+++ Input records
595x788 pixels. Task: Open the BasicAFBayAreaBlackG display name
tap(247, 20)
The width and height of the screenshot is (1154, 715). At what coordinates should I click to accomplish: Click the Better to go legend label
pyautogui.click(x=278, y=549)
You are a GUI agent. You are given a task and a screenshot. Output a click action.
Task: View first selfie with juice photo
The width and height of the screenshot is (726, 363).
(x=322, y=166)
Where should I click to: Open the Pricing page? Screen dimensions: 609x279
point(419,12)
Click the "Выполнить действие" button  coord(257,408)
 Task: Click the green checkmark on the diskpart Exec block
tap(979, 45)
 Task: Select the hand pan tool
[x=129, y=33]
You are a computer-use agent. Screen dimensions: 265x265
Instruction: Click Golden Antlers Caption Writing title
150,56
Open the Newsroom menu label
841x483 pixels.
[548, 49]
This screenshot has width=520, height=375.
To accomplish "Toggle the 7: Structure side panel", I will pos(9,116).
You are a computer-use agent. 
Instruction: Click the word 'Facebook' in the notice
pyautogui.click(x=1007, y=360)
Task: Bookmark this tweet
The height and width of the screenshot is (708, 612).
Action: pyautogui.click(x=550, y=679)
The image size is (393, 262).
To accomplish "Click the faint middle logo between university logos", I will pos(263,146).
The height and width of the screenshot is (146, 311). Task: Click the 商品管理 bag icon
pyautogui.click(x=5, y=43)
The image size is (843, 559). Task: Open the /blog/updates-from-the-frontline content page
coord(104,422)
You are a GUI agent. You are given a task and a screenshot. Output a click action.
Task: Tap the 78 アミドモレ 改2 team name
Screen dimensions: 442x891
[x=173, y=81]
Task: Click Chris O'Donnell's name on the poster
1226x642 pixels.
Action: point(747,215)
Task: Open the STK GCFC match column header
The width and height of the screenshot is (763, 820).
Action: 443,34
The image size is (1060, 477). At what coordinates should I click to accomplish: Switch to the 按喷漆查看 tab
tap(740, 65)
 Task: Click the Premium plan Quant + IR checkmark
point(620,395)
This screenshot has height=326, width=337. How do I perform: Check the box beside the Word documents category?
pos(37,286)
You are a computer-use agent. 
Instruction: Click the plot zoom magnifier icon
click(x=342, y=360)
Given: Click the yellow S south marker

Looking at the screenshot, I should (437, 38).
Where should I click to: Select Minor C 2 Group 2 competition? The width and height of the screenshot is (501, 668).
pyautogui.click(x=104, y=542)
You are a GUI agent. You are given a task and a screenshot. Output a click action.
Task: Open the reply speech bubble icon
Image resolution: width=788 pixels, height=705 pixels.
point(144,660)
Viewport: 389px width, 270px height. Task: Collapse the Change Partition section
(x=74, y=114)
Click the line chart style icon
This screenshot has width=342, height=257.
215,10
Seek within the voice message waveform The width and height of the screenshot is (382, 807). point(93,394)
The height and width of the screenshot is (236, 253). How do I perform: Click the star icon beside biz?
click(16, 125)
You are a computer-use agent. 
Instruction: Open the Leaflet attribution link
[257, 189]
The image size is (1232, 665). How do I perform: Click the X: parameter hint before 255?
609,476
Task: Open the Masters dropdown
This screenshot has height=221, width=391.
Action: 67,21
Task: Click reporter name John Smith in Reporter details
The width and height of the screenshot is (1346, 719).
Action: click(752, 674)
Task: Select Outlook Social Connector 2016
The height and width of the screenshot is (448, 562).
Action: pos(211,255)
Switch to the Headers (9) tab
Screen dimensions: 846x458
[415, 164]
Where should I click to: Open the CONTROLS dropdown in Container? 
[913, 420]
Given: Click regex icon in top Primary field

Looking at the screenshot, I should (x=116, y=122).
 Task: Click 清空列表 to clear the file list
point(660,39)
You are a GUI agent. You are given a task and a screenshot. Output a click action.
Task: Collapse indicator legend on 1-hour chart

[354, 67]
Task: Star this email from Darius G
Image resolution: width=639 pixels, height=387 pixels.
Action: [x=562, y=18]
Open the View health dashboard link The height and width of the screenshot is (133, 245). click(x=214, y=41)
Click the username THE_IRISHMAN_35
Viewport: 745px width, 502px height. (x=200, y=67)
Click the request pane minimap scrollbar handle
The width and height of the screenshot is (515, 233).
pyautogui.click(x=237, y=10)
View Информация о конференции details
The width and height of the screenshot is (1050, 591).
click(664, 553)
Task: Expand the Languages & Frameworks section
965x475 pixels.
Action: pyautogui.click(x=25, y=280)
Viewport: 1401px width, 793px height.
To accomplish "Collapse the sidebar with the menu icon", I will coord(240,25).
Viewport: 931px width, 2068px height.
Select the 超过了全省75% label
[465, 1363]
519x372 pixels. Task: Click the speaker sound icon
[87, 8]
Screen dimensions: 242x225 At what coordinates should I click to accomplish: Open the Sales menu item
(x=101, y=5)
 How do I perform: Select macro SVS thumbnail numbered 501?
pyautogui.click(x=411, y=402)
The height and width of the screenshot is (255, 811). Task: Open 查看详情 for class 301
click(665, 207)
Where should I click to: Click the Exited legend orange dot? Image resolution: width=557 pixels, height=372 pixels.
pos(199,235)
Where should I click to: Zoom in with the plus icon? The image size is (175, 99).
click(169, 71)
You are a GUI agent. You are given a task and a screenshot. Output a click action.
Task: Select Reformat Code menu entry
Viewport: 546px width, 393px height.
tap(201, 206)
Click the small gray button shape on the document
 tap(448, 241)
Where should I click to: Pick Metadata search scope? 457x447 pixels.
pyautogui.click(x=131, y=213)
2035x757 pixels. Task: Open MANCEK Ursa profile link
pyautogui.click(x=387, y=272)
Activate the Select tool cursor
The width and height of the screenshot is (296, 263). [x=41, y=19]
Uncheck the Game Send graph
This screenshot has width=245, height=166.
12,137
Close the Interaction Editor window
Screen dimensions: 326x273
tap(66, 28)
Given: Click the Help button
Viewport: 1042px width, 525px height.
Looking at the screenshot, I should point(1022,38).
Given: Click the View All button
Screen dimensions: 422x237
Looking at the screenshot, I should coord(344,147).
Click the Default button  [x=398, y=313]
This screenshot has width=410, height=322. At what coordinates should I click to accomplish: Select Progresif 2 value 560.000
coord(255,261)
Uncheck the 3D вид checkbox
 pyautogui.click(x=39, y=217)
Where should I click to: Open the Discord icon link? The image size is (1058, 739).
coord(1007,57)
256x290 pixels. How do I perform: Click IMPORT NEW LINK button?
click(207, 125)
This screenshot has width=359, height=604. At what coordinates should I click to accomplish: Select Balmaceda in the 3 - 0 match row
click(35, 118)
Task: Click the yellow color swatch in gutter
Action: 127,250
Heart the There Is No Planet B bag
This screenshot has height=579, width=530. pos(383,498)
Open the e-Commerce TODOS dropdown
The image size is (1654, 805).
++++++
● **Work required**
Find the line that contains "Open the e-Commerce TODOS dropdown". Write out that line and every line after it through the end of the data, exactly, and nothing else.

● **Written answer**
Open the e-Commerce TODOS dropdown
The image size is (1654, 805).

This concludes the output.